Brief 1: Reproduce the full problem on quadratic equations sharing a common root, character for character.

Question

The equations $kx^{2}+x+k=0$ and $kx^{2}+kx+1=0$ have exactly one root in common for

• A. $k=-\frac{1}{2},1$
• B. $k=1$
• C. $k=-\frac{1}{2}$
• D. $k=\frac{1}{2}$

Answer 1

Answer: (C)

Let $\alpha $ be the common root
$\Rightarrow k\alpha ^{2}+\alpha +k=0$
$k\alpha ^{2}+k\alpha +1=0$
On solving, we get,
$\frac{\alpha ^{2}}{1 - k^{2}}=\frac{\alpha }{k^{2} - k}=\frac{1}{k^{2} - k}$
$\frac{\alpha ^{2}}{\alpha }=\frac{1 - k^{2}}{k^{2} - k}$ and $\frac{\alpha }{1}=\frac{k^{2} - k}{k^{2} - k}$
$\Rightarrow \alpha =\frac{1 - k^{2}}{k^{2} - k}=1\Rightarrow k^{2}-k=1-k^{2}$
$\Rightarrow 2k^{2}-k-1=0\Rightarrow k=-\frac{1}{2},1$
For $k=1,$ equations are identical, thus not possible
Hence, $k=-\frac{1}{2}$

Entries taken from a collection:
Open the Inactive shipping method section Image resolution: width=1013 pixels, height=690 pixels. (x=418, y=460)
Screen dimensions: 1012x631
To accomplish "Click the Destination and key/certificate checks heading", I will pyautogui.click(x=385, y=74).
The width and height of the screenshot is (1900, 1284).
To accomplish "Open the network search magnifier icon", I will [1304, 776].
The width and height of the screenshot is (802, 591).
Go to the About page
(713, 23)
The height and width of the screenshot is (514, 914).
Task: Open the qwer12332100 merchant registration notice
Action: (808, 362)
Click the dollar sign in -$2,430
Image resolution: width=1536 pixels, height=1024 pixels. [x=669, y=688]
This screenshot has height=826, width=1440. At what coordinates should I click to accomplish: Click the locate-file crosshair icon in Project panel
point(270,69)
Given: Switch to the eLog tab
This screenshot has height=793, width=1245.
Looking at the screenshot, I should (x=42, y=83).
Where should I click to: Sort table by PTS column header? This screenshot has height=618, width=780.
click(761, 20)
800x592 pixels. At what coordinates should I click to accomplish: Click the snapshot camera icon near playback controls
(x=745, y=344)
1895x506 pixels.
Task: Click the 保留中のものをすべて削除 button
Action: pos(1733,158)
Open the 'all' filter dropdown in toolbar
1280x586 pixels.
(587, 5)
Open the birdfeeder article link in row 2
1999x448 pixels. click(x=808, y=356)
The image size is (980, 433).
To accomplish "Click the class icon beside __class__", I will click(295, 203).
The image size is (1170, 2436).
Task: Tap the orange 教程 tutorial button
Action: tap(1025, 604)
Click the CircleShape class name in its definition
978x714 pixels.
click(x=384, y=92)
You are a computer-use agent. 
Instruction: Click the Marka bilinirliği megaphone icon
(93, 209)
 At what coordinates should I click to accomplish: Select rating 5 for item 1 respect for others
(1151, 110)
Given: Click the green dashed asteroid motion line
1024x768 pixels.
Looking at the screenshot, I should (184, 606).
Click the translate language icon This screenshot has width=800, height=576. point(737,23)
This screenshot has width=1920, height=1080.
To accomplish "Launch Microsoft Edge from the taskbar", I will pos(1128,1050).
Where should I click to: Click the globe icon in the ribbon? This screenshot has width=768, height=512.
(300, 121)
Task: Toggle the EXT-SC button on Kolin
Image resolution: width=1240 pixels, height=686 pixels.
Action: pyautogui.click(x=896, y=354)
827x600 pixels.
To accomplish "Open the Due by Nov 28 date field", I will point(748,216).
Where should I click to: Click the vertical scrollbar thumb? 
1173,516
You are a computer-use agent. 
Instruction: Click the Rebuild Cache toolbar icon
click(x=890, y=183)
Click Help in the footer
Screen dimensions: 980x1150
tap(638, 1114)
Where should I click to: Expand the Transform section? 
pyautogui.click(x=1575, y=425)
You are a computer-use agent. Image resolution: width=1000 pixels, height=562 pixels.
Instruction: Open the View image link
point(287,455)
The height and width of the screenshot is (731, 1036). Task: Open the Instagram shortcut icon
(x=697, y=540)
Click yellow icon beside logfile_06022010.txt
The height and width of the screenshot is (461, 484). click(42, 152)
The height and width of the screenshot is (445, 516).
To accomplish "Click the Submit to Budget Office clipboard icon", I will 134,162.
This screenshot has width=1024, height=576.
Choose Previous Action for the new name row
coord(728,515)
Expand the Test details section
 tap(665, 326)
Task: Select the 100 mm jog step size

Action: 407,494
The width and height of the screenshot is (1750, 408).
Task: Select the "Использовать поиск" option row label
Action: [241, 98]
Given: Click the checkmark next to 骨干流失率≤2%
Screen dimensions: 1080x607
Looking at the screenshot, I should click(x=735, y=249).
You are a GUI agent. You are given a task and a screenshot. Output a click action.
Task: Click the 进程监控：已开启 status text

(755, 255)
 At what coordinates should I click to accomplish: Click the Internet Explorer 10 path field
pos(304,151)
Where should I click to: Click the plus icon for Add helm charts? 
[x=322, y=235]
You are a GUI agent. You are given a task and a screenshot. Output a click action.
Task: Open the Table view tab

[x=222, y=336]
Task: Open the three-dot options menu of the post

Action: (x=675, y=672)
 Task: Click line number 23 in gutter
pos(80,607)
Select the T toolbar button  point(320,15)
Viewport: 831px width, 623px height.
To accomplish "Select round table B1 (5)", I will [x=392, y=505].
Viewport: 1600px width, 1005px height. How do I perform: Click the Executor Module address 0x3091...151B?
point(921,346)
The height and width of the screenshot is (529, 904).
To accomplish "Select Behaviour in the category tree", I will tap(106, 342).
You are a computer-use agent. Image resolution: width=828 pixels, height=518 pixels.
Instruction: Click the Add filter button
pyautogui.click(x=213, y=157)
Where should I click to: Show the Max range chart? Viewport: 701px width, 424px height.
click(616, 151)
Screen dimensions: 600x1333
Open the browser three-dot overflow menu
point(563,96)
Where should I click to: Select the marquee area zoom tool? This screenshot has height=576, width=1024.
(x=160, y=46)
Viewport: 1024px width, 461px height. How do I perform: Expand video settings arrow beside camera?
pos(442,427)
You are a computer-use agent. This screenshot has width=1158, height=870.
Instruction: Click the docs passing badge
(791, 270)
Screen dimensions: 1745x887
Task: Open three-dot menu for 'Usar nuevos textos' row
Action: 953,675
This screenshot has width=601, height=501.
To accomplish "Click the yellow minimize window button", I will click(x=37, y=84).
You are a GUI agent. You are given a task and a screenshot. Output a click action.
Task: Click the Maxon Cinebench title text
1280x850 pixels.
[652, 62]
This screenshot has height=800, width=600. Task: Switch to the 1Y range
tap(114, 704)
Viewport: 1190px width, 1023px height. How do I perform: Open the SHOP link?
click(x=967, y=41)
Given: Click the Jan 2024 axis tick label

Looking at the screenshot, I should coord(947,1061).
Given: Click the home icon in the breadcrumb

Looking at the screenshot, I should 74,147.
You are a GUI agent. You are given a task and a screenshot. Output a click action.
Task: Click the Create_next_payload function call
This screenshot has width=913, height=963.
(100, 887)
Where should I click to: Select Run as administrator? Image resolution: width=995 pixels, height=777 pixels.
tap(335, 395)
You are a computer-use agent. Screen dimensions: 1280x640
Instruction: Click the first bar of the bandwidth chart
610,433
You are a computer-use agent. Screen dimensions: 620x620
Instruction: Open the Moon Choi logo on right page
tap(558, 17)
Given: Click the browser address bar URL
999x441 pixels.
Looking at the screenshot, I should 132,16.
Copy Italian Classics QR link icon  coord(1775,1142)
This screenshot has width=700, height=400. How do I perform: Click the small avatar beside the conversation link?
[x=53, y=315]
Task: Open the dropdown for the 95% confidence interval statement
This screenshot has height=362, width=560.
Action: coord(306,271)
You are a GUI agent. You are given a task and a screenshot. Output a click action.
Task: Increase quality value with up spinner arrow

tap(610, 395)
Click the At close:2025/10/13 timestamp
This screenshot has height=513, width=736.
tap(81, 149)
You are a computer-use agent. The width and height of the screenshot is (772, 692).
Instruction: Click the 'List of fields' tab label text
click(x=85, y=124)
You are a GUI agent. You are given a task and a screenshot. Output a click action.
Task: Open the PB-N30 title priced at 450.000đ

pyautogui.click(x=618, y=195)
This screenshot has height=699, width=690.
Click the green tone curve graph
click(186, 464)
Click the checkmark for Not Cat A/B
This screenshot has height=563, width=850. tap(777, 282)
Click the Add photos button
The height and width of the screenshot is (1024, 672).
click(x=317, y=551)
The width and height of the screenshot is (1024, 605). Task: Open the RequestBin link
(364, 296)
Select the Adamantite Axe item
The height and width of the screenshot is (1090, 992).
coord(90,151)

Brief 2: Duplicate the records verbatim from their first line through the line containing "will [1304, 776].", both ends included, and output only those lines.

Result 1:
Question

The equations $kx^{2}+x+k=0$ and $kx^{2}+kx+1=0$ have exactly one root in common for

• A. $k=-\frac{1}{2},1$
• B. $k=1$
• C. $k=-\frac{1}{2}$
• D. $k=\frac{1}{2}$

Answer 1

Answer: (C)

Let $\alpha $ be the common root
$\Rightarrow k\alpha ^{2}+\alpha +k=0$
$k\alpha ^{2}+k\alpha +1=0$
On solving, we get,
$\frac{\alpha ^{2}}{1 - k^{2}}=\frac{\alpha }{k^{2} - k}=\frac{1}{k^{2} - k}$
$\frac{\alpha ^{2}}{\alpha }=\frac{1 - k^{2}}{k^{2} - k}$ and $\frac{\alpha }{1}=\frac{k^{2} - k}{k^{2} - k}$
$\Rightarrow \alpha =\frac{1 - k^{2}}{k^{2} - k}=1\Rightarrow k^{2}-k=1-k^{2}$
$\Rightarrow 2k^{2}-k-1=0\Rightarrow k=-\frac{1}{2},1$
For $k=1,$ equations are identical, thus not possible
Hence, $k=-\frac{1}{2}$

Result 2:
Open the Inactive shipping method section Image resolution: width=1013 pixels, height=690 pixels. (x=418, y=460)
Screen dimensions: 1012x631
To accomplish "Click the Destination and key/certificate checks heading", I will pyautogui.click(x=385, y=74).
The width and height of the screenshot is (1900, 1284).
To accomplish "Open the network search magnifier icon", I will [1304, 776].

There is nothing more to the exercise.